The simulations have proven themselves a valuable tool in identifying parameters for the volume fraction of silicone and rotational speeds to determine a starting point for further development of meaningful designs applicable to artificial lungs. For the four cases presented in this study, the simulations are considered experimentally validated. The highest error in measurements is 13.2%. However, this error occurs in relation to a very low reference value and the absolute error is only 1.39 mm, which is in the range of the oscillation height. A major limitation of the simulations is the incorrect representation of the contact angle between the resulting potting surface and the housing wall for the centrally potted, cylindrical modules. Therefore, while the portions of potting mass merged in the experiment, this effect could not be observed in the simulations. Still, the complexity of the physics and the interaction of various parameters demand good spatial imagination. Nevertheless, the simulations should always be considered a simplified model of reality and thus undergo experimental validation.

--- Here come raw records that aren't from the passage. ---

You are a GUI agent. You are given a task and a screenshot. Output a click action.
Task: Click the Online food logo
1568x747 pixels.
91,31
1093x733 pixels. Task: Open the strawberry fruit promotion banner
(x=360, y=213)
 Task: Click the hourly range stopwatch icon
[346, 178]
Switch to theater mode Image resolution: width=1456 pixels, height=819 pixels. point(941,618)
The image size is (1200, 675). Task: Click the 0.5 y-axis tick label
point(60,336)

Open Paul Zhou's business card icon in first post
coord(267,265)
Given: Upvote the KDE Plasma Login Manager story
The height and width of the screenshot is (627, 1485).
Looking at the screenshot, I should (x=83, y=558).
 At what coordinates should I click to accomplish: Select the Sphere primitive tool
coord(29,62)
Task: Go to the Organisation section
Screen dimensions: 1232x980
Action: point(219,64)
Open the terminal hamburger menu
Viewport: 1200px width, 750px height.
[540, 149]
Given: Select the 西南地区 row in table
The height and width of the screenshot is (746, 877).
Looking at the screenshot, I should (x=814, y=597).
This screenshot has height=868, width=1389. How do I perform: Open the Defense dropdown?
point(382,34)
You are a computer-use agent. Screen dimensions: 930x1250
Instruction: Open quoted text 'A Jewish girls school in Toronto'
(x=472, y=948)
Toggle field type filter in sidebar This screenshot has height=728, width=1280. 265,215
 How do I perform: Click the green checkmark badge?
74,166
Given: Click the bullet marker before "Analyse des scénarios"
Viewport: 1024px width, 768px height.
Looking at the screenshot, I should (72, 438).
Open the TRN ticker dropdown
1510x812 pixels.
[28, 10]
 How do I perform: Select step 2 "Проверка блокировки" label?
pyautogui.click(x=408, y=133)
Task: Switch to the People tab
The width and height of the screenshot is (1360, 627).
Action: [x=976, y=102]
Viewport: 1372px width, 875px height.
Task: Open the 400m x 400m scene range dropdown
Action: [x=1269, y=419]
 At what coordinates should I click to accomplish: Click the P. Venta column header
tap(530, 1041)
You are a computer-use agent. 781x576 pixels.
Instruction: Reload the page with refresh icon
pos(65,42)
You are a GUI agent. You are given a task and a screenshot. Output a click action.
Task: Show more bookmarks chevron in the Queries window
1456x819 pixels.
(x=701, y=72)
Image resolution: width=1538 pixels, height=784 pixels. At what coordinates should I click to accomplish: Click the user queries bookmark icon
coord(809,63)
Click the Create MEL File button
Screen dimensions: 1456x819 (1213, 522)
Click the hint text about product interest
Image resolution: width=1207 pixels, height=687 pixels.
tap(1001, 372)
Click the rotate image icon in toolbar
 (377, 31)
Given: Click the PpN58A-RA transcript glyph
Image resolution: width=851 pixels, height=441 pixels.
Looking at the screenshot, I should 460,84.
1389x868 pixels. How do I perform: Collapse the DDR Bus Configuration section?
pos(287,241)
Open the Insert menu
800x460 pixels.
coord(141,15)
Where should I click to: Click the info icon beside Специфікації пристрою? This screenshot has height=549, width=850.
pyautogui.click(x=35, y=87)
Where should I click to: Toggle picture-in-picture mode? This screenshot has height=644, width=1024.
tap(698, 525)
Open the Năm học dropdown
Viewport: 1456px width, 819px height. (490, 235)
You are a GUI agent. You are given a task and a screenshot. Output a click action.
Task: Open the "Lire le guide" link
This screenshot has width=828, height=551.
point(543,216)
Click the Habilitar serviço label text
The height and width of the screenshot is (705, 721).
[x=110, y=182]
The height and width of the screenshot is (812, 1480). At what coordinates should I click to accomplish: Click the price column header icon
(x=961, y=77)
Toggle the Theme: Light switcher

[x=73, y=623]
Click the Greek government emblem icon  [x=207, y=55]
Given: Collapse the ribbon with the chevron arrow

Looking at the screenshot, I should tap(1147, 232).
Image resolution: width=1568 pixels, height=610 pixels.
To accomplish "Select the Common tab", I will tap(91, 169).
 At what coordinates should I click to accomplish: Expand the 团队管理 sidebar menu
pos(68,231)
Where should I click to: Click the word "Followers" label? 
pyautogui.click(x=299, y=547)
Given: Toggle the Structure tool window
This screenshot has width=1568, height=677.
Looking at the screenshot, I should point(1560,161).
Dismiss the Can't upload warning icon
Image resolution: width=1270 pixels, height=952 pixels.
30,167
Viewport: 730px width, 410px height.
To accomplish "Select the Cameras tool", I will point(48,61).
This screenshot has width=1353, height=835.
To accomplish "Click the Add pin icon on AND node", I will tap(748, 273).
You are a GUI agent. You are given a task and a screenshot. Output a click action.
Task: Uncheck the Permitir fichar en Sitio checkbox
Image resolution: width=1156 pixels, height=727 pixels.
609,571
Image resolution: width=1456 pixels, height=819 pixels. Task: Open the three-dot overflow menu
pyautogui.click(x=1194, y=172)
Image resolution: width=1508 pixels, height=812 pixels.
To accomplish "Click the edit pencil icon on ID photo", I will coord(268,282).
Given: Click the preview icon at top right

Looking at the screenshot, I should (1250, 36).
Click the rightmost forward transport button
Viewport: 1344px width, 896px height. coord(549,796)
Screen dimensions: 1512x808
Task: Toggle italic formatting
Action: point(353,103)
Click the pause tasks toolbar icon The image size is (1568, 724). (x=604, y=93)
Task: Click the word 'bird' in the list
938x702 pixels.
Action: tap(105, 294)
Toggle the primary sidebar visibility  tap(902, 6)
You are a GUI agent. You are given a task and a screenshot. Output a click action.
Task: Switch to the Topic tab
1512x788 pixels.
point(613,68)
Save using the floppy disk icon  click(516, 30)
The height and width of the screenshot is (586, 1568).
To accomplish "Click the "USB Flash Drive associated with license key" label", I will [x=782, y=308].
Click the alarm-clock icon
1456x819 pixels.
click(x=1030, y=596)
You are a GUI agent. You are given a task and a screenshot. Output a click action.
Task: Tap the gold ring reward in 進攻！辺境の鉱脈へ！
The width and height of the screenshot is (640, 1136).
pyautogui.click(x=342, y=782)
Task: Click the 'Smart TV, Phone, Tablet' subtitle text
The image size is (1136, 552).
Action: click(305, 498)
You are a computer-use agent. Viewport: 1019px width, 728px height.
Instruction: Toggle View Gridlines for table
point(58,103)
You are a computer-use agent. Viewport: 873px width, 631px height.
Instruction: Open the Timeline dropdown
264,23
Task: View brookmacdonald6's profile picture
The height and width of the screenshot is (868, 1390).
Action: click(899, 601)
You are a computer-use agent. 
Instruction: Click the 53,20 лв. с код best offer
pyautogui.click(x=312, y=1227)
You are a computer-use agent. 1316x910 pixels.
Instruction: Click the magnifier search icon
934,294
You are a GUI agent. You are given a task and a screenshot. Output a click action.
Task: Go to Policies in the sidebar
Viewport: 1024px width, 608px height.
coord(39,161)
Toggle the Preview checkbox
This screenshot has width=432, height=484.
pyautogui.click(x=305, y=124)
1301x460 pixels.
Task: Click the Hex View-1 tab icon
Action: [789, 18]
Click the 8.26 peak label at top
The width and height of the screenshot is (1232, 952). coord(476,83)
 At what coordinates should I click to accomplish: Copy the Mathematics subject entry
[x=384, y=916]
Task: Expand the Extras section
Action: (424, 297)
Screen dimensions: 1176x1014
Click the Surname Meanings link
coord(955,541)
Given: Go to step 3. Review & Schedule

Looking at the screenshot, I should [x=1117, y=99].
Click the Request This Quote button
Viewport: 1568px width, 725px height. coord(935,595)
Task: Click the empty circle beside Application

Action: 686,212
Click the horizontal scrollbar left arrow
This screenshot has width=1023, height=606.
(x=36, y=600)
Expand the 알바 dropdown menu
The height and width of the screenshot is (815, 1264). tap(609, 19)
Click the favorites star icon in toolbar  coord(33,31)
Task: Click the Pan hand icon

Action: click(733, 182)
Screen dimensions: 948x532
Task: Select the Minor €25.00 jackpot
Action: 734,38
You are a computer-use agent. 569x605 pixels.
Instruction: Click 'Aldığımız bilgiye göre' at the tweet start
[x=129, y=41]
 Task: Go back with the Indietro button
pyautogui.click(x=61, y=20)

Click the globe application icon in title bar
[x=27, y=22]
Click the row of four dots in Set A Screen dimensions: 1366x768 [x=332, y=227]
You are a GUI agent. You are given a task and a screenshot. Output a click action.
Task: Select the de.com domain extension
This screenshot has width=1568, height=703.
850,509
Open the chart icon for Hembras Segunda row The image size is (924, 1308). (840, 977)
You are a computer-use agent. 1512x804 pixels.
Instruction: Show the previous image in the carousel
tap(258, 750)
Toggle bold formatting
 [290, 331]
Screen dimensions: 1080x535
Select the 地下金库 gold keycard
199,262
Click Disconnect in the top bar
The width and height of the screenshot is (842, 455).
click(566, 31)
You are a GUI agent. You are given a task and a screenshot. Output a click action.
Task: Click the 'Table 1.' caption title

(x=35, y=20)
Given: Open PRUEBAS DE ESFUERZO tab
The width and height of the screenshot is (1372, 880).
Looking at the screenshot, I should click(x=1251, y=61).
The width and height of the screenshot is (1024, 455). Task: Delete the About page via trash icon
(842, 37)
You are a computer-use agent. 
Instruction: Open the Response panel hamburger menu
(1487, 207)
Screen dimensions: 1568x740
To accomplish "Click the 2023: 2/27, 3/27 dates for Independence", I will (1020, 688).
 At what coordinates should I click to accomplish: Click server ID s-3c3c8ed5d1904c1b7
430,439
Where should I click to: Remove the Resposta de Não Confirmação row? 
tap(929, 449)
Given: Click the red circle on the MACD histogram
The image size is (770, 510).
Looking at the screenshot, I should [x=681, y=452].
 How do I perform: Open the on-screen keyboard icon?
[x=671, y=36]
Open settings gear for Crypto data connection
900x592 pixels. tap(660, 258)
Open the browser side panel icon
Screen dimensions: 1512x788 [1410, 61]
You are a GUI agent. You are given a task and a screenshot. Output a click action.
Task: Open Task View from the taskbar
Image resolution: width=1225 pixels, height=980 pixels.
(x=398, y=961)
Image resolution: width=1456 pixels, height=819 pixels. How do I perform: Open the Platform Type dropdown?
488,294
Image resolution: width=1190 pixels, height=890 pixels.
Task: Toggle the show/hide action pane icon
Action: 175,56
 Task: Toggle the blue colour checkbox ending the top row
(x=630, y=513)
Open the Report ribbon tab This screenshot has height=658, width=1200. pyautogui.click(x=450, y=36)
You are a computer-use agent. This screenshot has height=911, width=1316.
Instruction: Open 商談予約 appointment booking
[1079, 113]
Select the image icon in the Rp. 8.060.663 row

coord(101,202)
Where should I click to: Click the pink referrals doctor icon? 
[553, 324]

Further combinations of more than two superposed rotational or even translational accelerations will be the subject of another study. These additional variants will generate even more diverse cavities that offer various design opportunities for artificial lungs and membrane modules of all kinds. However, not all combinations of rotations and translations may lead to a steady endpoint with an acceptable surface oscillation and therefore require a combined investigative approach of simulation and experiment.


A novel method for 3D-potting of membrane modules based on a multiaxial centrifugation process was introduced. This study provides numerical identification of feasible parameter sets for meaningful designs and experimental validation as proof of concept. Based on this new potting technique, a variety of novel designs with improved flow path and lower stagnation volumes may emerge to overcome the limitations of state-of-the-art potting processes and improve the long-term stability and efficiency of artificial lungs.